START Records provided

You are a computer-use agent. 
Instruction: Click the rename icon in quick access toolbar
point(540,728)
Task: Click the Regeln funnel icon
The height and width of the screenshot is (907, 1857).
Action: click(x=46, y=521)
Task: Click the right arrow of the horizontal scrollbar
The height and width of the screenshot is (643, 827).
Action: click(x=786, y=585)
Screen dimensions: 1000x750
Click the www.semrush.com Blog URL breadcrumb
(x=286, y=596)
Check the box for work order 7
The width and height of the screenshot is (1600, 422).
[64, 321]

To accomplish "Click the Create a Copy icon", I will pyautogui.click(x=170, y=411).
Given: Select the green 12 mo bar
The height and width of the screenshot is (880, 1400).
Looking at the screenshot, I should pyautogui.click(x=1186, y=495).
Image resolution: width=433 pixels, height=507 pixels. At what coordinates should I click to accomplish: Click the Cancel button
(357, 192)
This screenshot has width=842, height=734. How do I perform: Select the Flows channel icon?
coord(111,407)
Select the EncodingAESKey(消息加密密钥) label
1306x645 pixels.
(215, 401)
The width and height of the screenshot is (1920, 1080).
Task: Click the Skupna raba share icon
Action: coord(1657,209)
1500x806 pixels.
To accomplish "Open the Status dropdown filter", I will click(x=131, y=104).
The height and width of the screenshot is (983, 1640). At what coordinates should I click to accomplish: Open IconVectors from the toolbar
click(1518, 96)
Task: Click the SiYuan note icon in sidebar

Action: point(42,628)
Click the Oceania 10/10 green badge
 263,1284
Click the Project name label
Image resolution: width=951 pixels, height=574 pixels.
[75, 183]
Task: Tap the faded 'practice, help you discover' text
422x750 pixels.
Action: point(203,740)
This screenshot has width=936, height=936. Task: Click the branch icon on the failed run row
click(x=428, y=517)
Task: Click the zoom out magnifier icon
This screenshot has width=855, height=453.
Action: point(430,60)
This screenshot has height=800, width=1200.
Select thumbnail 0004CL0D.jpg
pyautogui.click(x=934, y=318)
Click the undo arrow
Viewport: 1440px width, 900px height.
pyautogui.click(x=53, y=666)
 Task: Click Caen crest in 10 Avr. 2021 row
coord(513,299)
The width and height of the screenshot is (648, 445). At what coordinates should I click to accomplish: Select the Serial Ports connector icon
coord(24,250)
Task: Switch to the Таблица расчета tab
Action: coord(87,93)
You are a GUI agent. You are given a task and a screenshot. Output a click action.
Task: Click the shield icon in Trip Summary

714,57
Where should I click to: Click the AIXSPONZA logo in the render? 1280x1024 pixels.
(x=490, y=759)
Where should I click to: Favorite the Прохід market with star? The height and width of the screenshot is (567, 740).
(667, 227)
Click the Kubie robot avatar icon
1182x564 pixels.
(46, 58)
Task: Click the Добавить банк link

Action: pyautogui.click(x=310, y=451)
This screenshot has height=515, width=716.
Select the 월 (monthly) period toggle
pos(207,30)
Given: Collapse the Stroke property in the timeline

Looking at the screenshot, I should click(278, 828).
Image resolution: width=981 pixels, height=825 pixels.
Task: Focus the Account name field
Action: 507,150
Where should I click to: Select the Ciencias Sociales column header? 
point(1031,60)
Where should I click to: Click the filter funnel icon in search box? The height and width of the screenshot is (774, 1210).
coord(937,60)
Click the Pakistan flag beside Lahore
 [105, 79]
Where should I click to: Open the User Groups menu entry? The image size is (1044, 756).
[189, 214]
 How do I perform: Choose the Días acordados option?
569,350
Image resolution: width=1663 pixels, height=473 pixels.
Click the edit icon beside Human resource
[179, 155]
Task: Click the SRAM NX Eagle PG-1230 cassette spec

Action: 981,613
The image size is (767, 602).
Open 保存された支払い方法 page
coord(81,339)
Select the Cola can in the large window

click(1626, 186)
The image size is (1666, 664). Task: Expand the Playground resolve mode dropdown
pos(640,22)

END Records provided

Lines holding "arrow" are the ones to copy; find all of them in the listing.

Solution:
Task: Click the right arrow of the horizontal scrollbar
Click the undo arrow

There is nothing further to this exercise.